It was, of course, Mr. Poynter's.
Utterly confounded by the unexpected sight of a tall young man who was cooking a fish over the fire, Aunt Agatha gurgled fearfully and backed precipitately into the nearest tree, whence the ill-natured hand bag forcibly opened a grinning mouth, leaped into space and disgorged a flying shower of nickels and dimes, smelling salts and hairpins and a variety of fussy contrivances of sentimental value.
"God bless my soul!" bleated Aunt Agatha with round, affrighted eyes, "there's a dime in the fish! And I do beg your pardon, young man, but will you be so good as to poke the smelling salts out of the fire before they explode."
There was little likelihood of the final catastrophe, but Mr. Poynter obeyed. Laughing a little as he collected the scattered cargo, he good-humoredly suggested that he was not nearly so dangerous as Aunt Agatha's petrified gaze suggested, and that possibly she might remember him--his name was Poynter--and that Miss Westfall's camp lay a little farther to the east.

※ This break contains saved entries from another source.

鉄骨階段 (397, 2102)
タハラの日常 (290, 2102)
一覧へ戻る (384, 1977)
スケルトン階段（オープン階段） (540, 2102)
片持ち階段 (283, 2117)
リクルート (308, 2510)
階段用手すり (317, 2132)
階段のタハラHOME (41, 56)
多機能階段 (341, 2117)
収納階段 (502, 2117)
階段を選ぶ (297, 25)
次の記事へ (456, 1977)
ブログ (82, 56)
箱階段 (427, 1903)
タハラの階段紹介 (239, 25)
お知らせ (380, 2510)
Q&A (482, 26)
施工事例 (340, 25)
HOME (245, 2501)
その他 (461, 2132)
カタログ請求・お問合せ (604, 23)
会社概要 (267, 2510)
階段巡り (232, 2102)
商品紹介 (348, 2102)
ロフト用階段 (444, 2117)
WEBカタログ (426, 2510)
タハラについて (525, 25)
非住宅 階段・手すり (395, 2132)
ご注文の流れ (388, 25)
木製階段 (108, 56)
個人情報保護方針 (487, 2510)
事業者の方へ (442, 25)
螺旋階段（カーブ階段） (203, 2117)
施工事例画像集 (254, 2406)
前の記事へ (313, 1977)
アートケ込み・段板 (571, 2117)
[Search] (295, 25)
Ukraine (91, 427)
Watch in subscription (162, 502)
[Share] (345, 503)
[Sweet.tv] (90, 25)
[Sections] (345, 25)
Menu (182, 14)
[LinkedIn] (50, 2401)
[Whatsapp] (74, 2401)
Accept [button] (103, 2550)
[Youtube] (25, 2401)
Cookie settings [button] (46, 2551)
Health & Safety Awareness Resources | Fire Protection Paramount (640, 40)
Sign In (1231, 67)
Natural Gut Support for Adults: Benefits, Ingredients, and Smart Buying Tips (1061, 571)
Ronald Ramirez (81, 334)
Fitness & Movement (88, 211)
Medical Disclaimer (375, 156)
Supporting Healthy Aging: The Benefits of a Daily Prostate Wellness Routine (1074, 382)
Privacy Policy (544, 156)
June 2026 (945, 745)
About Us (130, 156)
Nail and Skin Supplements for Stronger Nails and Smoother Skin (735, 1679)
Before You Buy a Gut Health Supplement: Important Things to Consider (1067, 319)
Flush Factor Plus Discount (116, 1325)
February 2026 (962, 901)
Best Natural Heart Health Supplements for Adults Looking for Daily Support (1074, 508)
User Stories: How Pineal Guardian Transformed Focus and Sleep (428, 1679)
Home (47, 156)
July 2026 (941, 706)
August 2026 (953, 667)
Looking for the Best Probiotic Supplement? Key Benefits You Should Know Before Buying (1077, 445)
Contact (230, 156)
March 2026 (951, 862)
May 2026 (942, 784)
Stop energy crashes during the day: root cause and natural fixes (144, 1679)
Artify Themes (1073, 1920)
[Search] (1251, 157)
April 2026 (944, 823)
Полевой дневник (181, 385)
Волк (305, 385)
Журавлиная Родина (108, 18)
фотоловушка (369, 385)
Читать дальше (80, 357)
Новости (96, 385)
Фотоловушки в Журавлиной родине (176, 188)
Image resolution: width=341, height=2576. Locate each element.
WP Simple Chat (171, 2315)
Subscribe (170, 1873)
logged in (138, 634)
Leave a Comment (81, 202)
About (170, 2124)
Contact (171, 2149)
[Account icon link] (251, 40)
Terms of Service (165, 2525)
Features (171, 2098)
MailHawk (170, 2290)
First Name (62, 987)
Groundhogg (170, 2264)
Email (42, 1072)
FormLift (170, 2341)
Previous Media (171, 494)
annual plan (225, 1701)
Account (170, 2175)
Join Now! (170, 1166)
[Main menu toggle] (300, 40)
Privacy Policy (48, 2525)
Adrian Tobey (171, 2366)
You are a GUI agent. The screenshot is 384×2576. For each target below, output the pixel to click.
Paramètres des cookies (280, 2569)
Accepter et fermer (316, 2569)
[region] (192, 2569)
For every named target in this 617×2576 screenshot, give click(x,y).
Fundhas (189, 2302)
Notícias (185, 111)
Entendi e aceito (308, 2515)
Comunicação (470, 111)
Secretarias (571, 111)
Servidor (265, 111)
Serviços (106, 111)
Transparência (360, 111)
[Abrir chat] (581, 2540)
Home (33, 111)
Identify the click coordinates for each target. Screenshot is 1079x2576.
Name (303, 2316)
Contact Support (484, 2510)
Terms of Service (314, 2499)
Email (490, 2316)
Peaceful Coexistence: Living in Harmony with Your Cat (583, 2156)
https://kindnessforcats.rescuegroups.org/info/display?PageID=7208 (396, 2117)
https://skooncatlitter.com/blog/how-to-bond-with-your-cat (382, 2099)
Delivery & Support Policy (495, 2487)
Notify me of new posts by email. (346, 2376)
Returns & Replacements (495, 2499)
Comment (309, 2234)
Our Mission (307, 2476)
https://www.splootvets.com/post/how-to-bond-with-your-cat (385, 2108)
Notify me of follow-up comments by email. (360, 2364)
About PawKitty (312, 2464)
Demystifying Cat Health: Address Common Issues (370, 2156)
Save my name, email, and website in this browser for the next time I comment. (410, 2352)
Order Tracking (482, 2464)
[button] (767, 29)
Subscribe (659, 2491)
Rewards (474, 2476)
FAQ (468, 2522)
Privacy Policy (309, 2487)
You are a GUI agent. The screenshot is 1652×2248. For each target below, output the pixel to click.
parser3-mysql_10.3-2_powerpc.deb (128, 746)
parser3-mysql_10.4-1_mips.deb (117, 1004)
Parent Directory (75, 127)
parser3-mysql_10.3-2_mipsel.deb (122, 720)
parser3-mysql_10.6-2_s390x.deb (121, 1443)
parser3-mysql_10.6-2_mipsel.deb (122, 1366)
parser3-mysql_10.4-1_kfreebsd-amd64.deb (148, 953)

Aunt Agatha departed, greatly impressed by his gallantry and common sense. Arriving in the camp of her niece, she roused an alarming commotion by halting unobserved among the trees, staring hard at her niece's back-hair, dropping her hand bag, and bursting into tears that brought the startled campers to her side in a twinkling.
"Great Scott, Johnny!" exclaimed Diane, aghast. "It's Aunt Agatha!"
Aunt Agatha dangerously motioned them away with the hand bag Johnny had returned.